>> begin Material supplied

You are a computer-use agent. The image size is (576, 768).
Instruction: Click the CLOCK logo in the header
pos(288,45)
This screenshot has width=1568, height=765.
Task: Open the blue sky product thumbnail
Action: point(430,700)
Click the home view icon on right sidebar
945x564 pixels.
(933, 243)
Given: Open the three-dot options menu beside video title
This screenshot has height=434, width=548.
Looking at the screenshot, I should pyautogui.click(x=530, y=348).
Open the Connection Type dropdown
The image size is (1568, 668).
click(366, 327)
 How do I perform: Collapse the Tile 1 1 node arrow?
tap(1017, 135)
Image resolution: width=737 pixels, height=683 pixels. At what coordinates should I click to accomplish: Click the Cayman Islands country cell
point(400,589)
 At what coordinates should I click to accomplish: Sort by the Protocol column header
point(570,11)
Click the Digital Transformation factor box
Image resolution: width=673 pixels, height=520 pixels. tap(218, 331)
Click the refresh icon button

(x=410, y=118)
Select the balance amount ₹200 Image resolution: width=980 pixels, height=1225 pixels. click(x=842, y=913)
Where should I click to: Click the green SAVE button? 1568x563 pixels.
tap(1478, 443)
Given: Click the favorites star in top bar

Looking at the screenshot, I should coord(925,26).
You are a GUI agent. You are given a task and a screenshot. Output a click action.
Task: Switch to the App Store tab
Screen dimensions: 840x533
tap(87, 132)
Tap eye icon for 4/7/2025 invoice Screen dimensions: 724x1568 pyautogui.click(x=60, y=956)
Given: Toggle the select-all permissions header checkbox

>> end Material supplied

**Stated task**
Rewrite the stretch of rows from the line that contains "At what coordinates should I click to accomplish: Sort" through the line that contains "Tap eye icon" as a JSON list of strings, with one string per line and blank lines omitted.

**Solution**
[
  " At what coordinates should I click to accomplish: Sort by the Protocol column header",
  "point(570,11)",
  "Click the Digital Transformation factor box",
  "Image resolution: width=673 pixels, height=520 pixels. tap(218, 331)",
  "Click the refresh icon button",
  "(x=410, y=118)",
  "Select the balance amount ₹200 Image resolution: width=980 pixels, height=1225 pixels. click(x=842, y=913)",
  "Where should I click to: Click the green SAVE button? 1568x563 pixels.",
  "tap(1478, 443)",
  "Given: Click the favorites star in top bar",
  "Looking at the screenshot, I should coord(925,26).",
  "You are a GUI agent. You are given a task and a screenshot. Output a click action.",
  "Task: Switch to the App Store tab",
  "Screen dimensions: 840x533",
  "tap(87, 132)",
  "Tap eye icon for 4/7/2025 invoice Screen dimensions: 724x1568 pyautogui.click(x=60, y=956)"
]